A Shadow Toll mechanism is likely to decrease financeability and VfM but could create positive economic externalities. Transferring the full traffic risk to the Developer may result in higher financing costs and lower VfM compared to other mechanisms. However, depending on the exact nature of the road and concession agreement, Shadow Toll mechanisms can be enhanced to increase public welfare by incentivizing the Developer to optimize the number of vehicles on managed toll lanes. Such considerations could provide an economic rationale for using this mechanism. Although a Shadow Toll mechanism requires reliable traffic counting and electronic tolling technology, implementation difficulties are expected to be relatively limited in the U.S. context.
Under a Regulated Return Mechanism (RRM), the Agency guarantees that the Developer will meet its target internal rate of return (IRR), thereby reducing the Developer's exposure to revenue risk.
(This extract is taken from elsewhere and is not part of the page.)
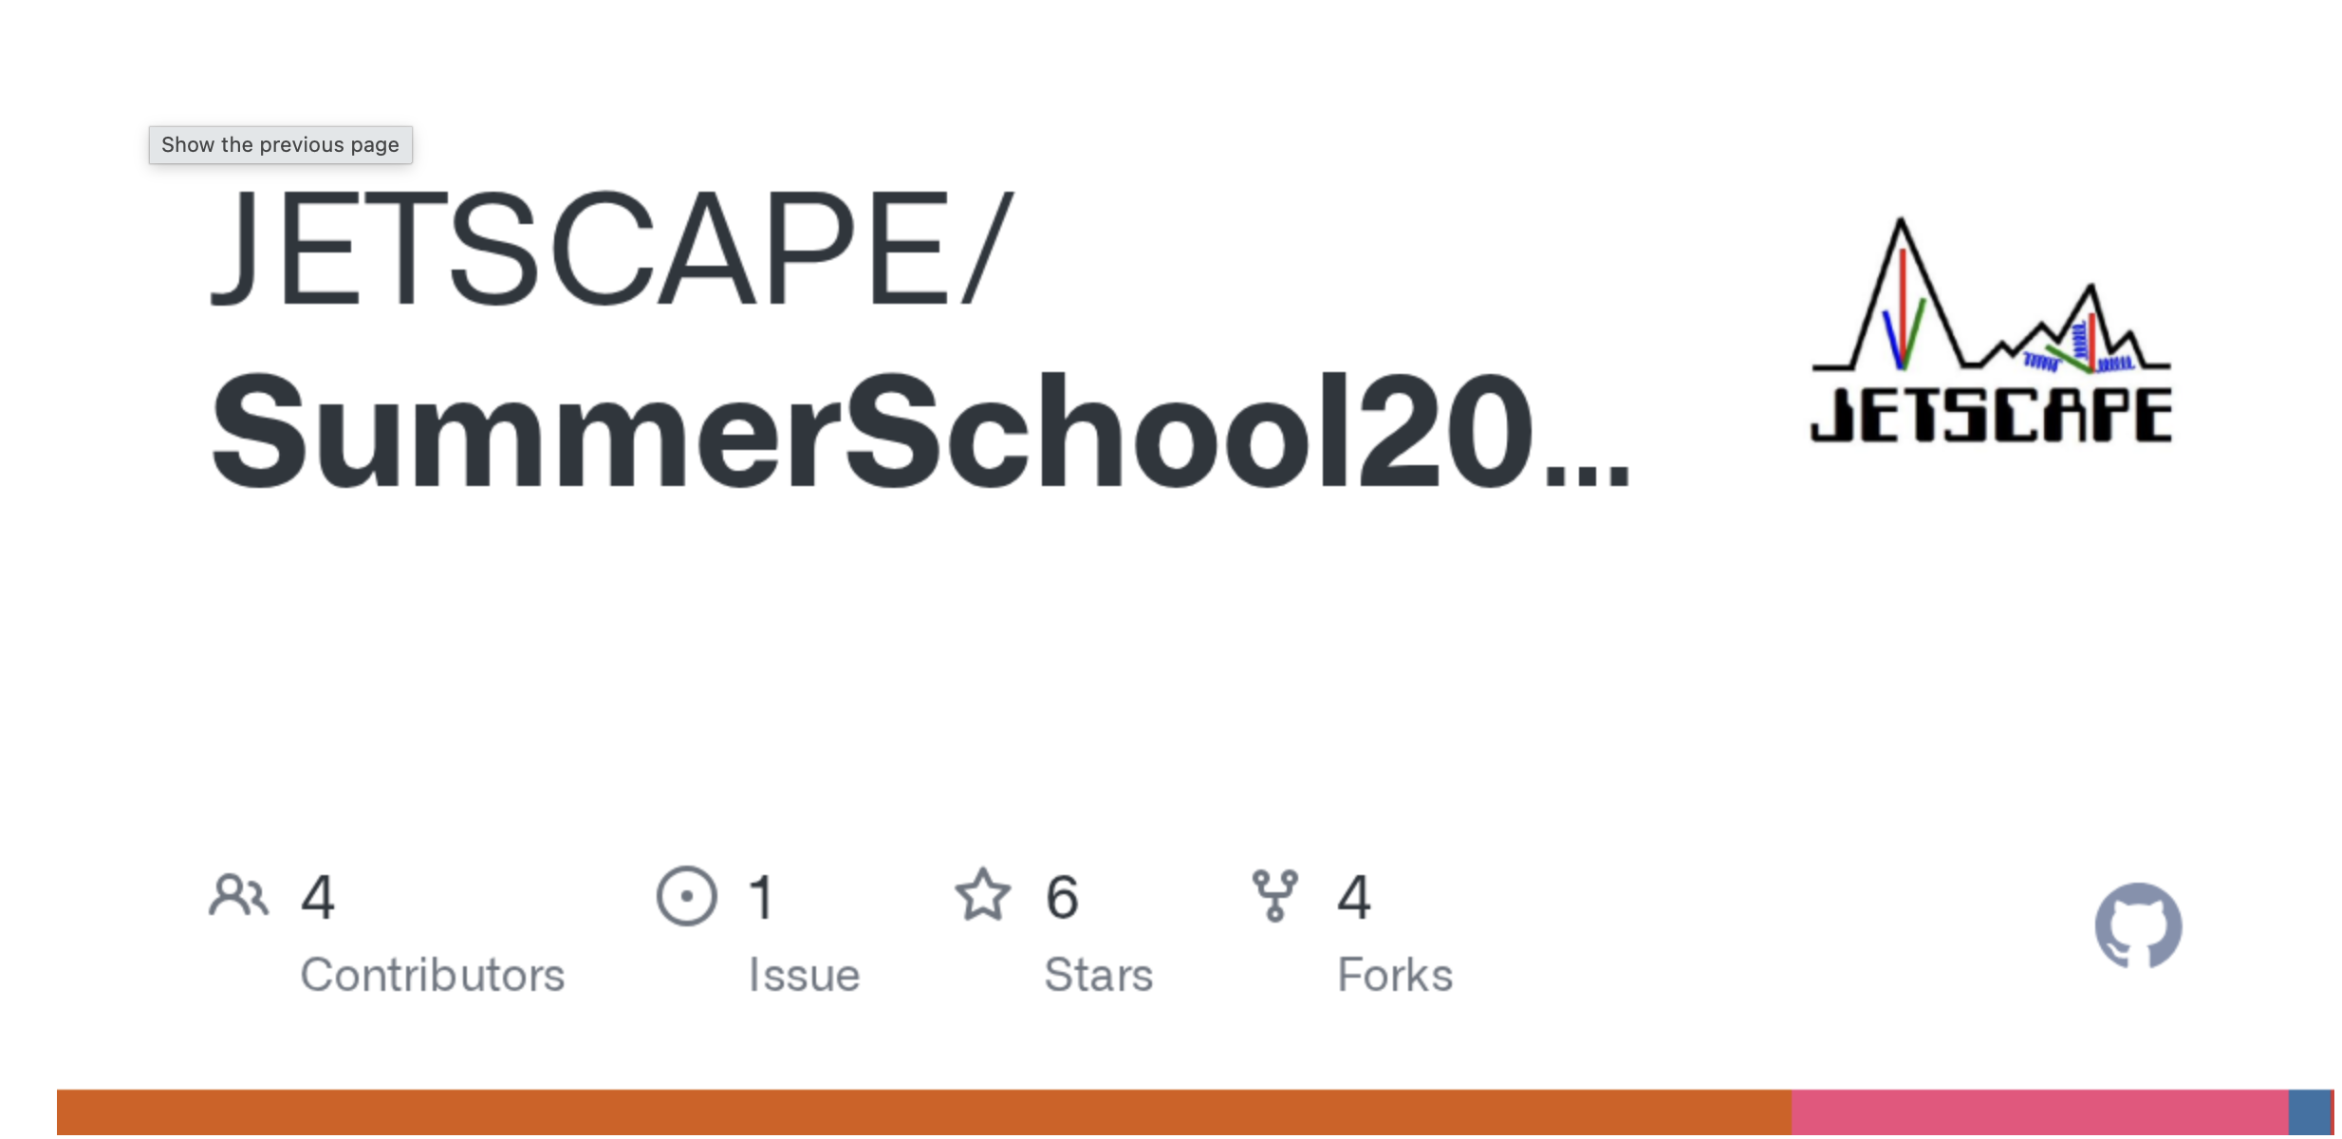Click the "JETSCAPE/" owner name in title

click(612, 250)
Several adjustment mechanisms can be used to meet the target IRR, including extending the length of the contract, raising toll rates, or providing government subsidies. As a result, the risk retained by the Developer under this mechanism will depend on the rebalancing mechanism that is chosen.
A RRM may be relatively challenging to implement and the VfM and fiscal impacts will depend on the adjustment mechanism used to achieve the target IRR. If a contract extension is used to achieve the required IRR, the RRM will have the same impacts as the PVR mechanism. If a government subsidy is used to achieve the required IRR, the RRM will have direct fiscal impacts. The disadvantage of a RRM is that it may be complex to implement, particularly if the adjustment mechanism is based on net revenues, which will require re-optimizing the Developer's financial model to maintain the target equity IRR. If the Developer is compensated for higher-than-expected O&M costs, a RRM may have high monitoring costs, low VfM, and poor public perception.
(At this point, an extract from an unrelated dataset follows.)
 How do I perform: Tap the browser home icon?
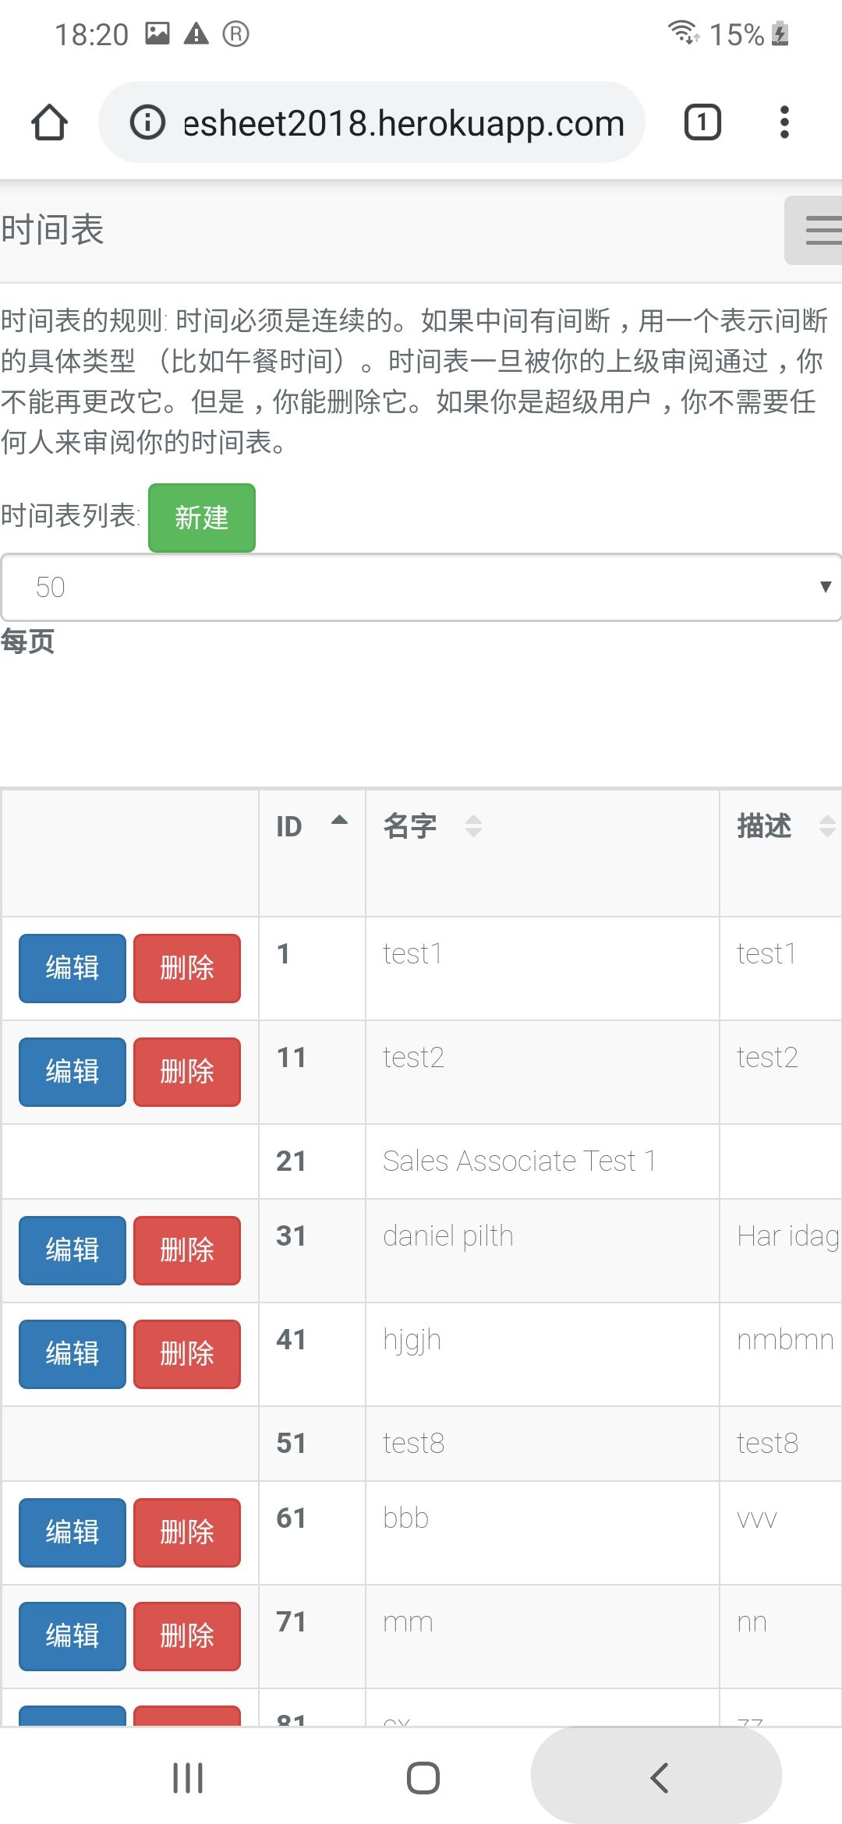pyautogui.click(x=49, y=122)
Although Innovative Financing mechanisms may not directly address revenue risk, they may help improve financeability. Innovative Financing mechanisms such as the USDOT's Transportation Infrastructure Finance and Innovation Act (TIFIA) program or state infrastructure banks help ease short-term liquidity by providing low interest rates, long tenors, flexible backloaded repayment terms, and interest capitalization, thereby improving financeability. Although innovative financing mechanisms do not typically pose implementation challenges, they may contradict the P3 philosophy of efficient risk transfer and VfM if they provide protection for overall project risks as opposed to revenue risk specifically.
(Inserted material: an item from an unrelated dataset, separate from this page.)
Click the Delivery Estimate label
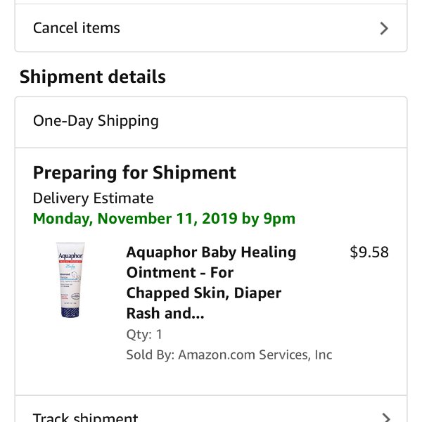The width and height of the screenshot is (422, 422). [93, 198]
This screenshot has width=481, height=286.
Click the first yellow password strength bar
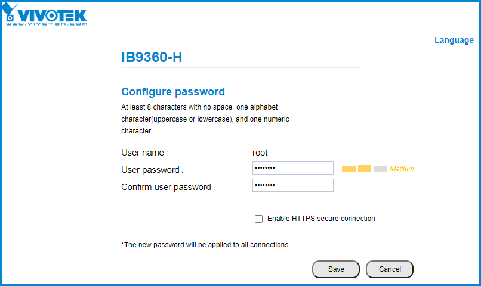click(349, 169)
The PVR and MRG appear to be the most promising revenue risk sharing mechanisms for the U.S. context, due to their relatively positive impacts on VfM, fiscal impact, financeability, and ease of implementation. The MRG, however, is less attractive from a fiscal impact perspective than the PVR, as it creates significant contingent liabilities. For Agencies that are not able to accept such contingent liabilities, a combination of a PVR and a lower MRG could represent a viable alternative. The variables in both of these mechanisms - including the sizing of the MRG and minimum and maximum contract term - allow for considerable tailoring to Agency requirements and the needs of individual projects.